-- THE PROBLEM --
Each line in the records below that has the word "height" should be copied.

-- SOURCE RECORDS --
□ □ □ □ □

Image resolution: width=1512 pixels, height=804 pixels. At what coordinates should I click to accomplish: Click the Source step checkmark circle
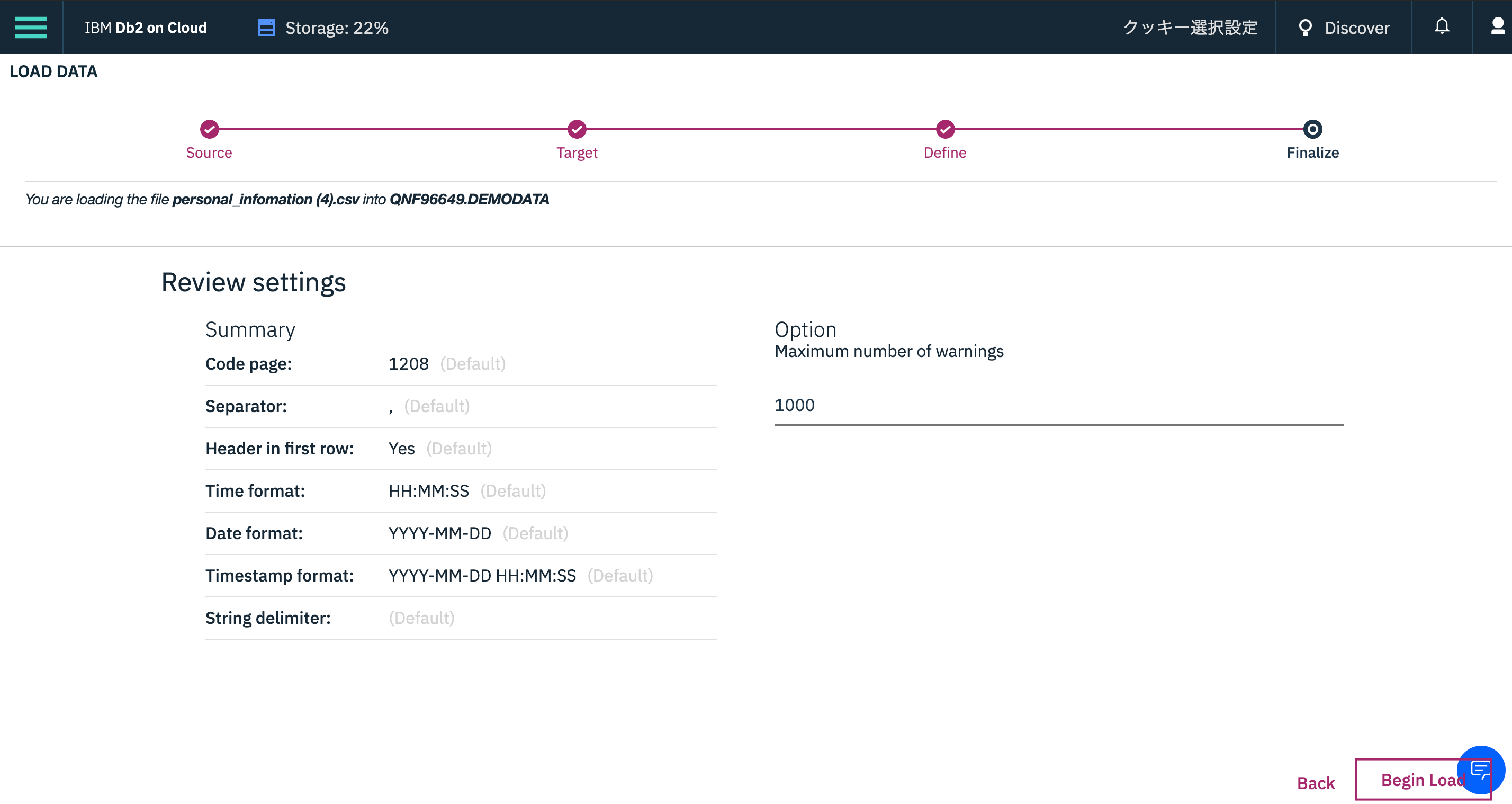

□ □ □ □ □

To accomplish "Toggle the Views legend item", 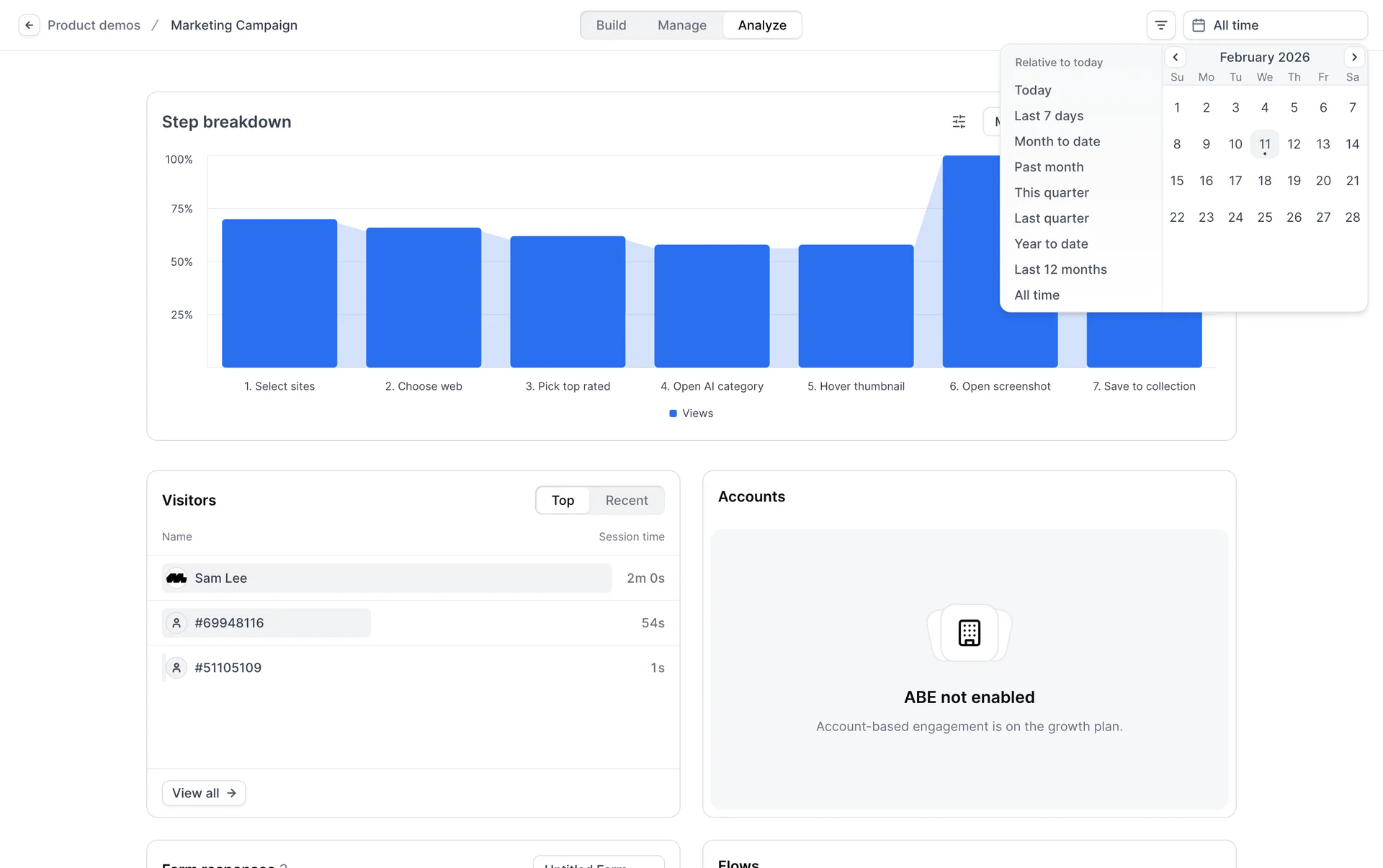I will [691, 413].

□ □ □ □ □

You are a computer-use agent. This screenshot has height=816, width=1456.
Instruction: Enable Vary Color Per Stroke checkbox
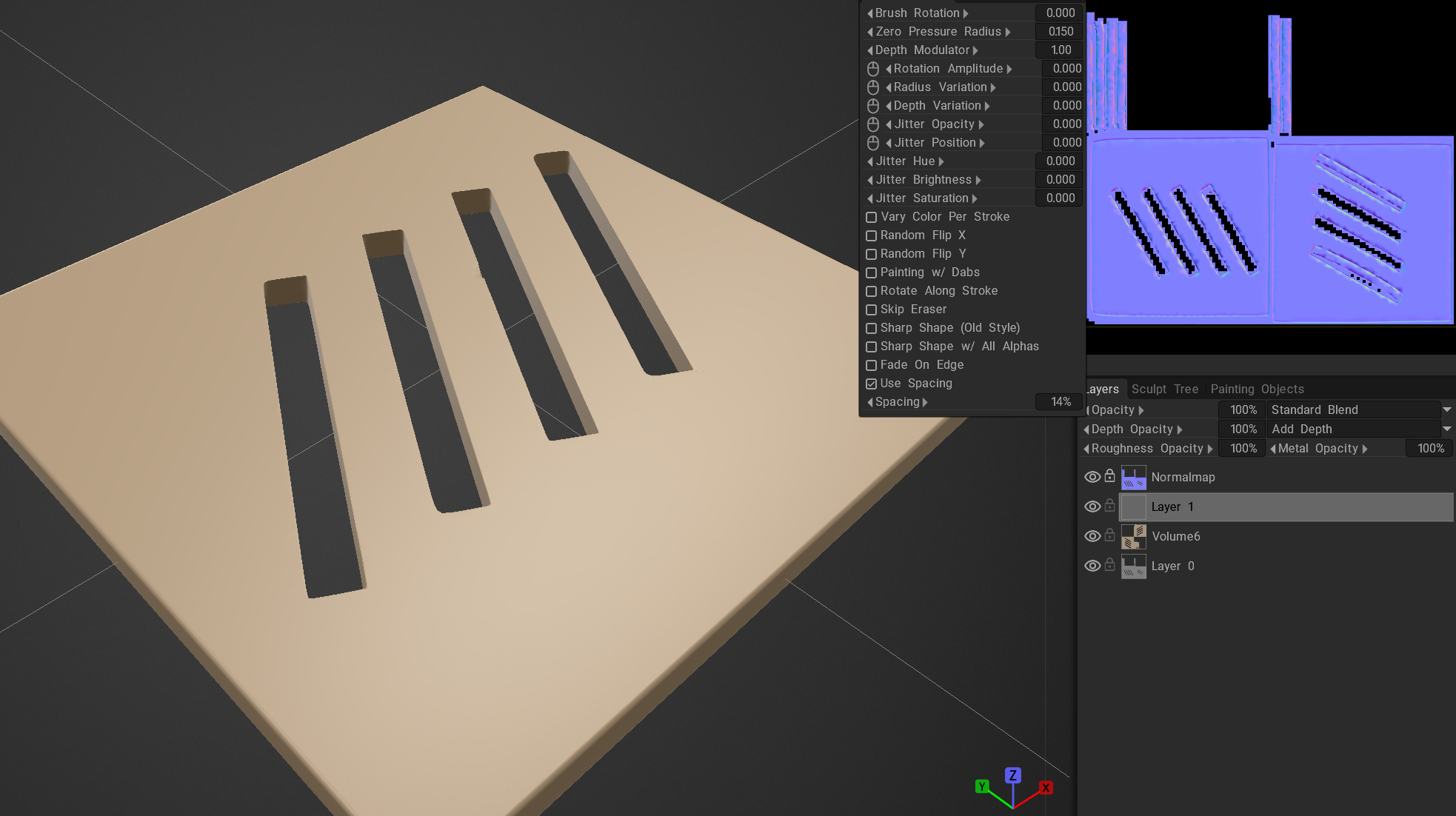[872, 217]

□ □ □ □ □

-- RESPONSE TO THE TASK --
Image resolution: width=1512 pixels, height=804 pixels. At what coordinates should I click to accomplish: Click the Source step checkmark circle
You are a computer-use agent. This screenshot has height=816, width=1456.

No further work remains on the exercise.